Bee, who has moved on to host TBS’s “Full Frontal,” spoke of the many far-flung destinations she traveled to for “The Daily Show” and what it took to pull off the show’s humorous sketches based on the news.
“I would spend days with the worst people you could possibly imagine,” she said. “You’d have to engage in this big sketch you’ve done. You have to be really nice to them all day.”
Many of the other former “Daily Show” stars have also moved on to fruitful careers.

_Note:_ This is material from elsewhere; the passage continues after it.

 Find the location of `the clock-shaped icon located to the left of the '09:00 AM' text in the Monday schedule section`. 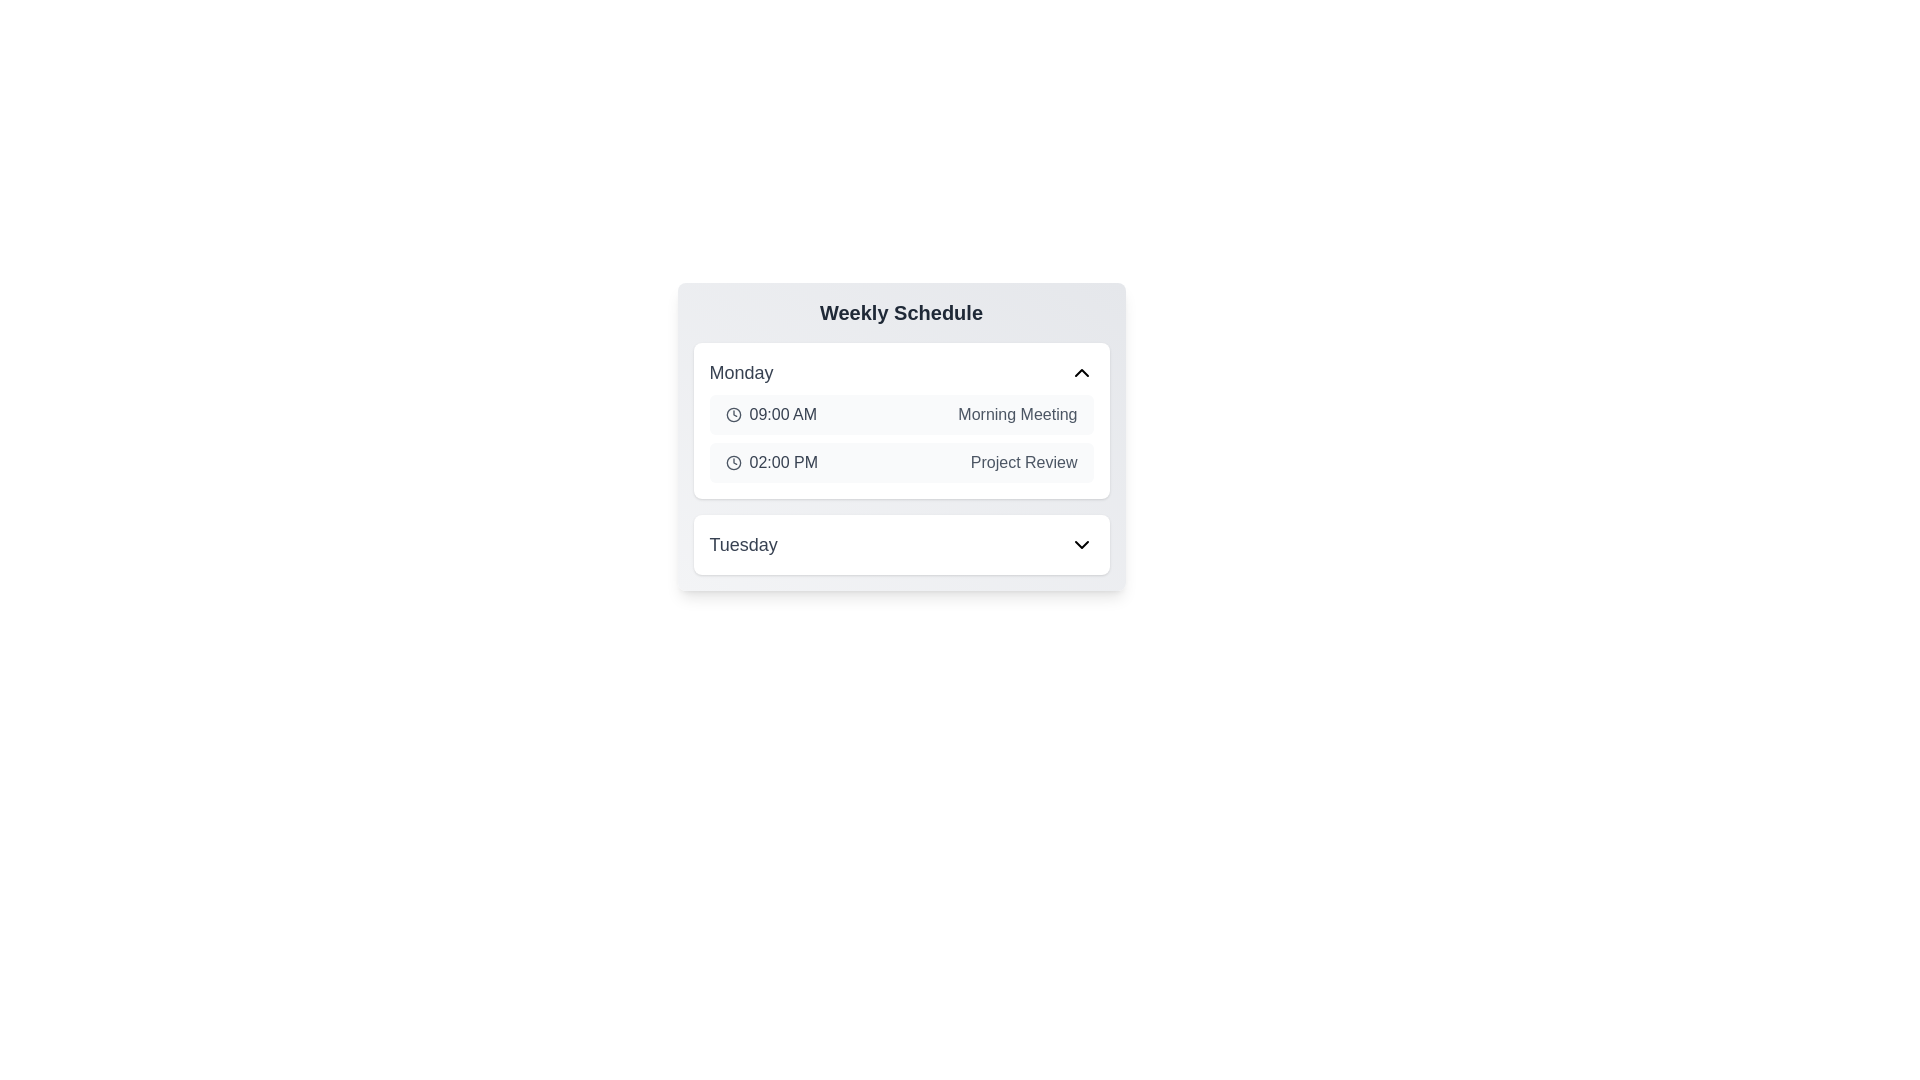

the clock-shaped icon located to the left of the '09:00 AM' text in the Monday schedule section is located at coordinates (732, 414).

Oliver now hosts the HBO show “Last Week Tonight,” while Helms and Corddry have shifted to successful film and TV careers. Helms starred in the “Hangover” film franchise, and Corddry has been on beloved shows like “Ballers” and “Childrens Hospital.”
Colbert acknowledged Stewart’s role in their careers.
“I wouldn’t have this gig or any gig if it hadn’t been for this man,” he said.
The last time all five people appeared on TV together was during Stewart’s “Daily Show” farewell in 2015, along with most of the correspondents from the show’s history.
Stewart described his more mature appearance compared to the former correspondents’ younger looks with a reference to the 1995 movie “Mr. Holland’s Opus”: “This really does look like a group of students coming back to see Mr. Holland. It’s the end, and I’ve done it all.”
The crew also put together a “flashback” sketch going back to Colbert’s last day on “The Daily Show” in 2005 before his own “Colbert Report” started, during the George W. Bush presidential administration, and got in some sharp jokes about how things have changed.